Key takeaways from this guide include:
- Use modules to organize related code into logical units
- Control visibility with the
pubkeyword and other visibility modifiers - Structure your code across files and directories as your project grows
- Create a clear public API using re-exports
- Follow the principle of least visibility to encapsulate implementation details
- Use the module system to enforce boundaries between components
As you continue your journey with Rust, you’ll find that a well-organized module structure becomes increasingly important as your projects grow in size and complexity.

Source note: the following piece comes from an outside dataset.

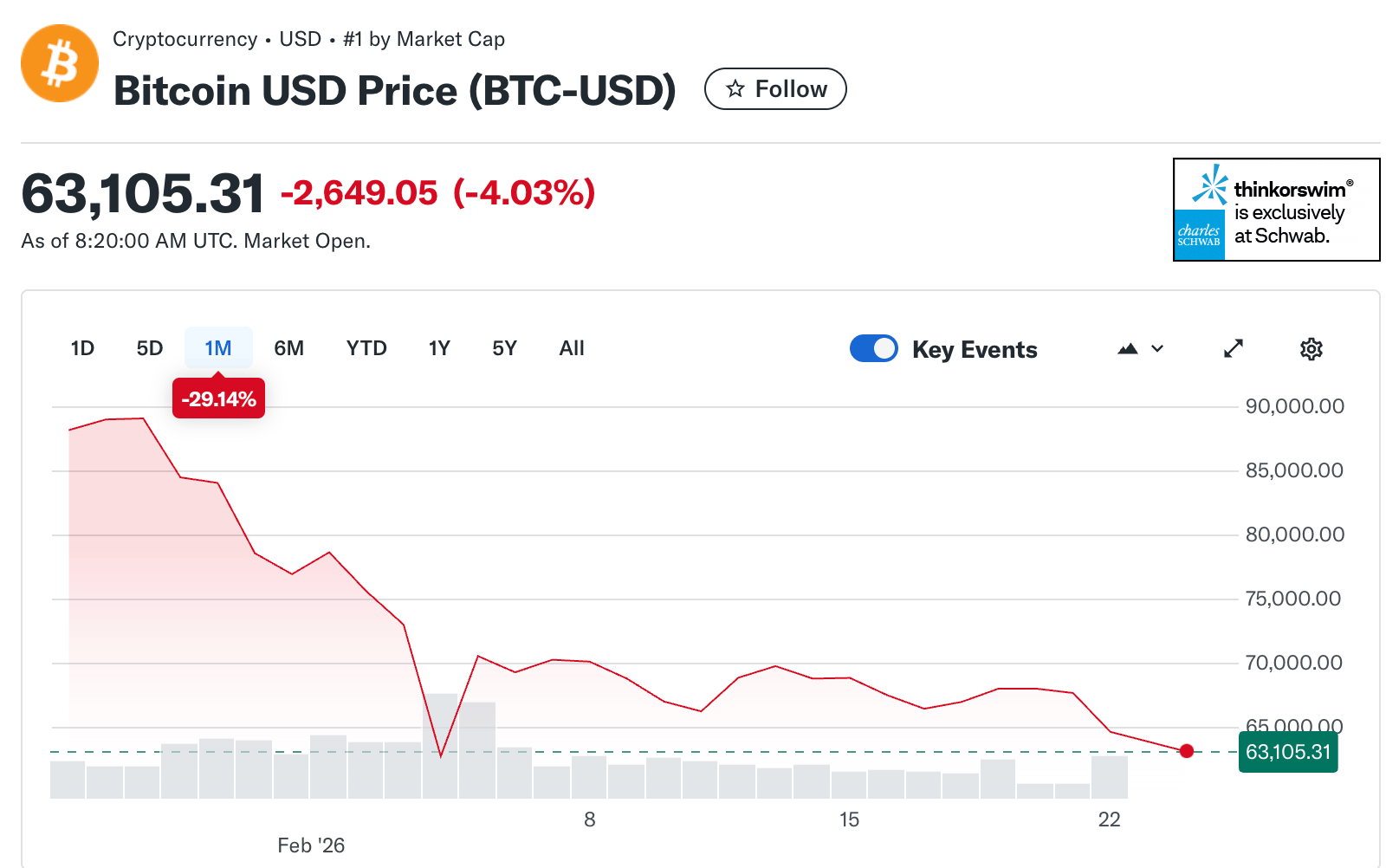Screen dimensions: 1386x868
Task: Open chart settings gear icon
Action: 1311,349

The time invested in thoughtfully structuring your code will pay dividends in maintainability, readability, and collaboration with other developers.
Remember that the module system is not just about organization—it’s about communication. A well-structured codebase communicates its design and intentions to other developers (including your future self), making it easier to understand, modify, and extend. By mastering Rust’s module system, you’re taking a significant step toward writing better, more maintainable code.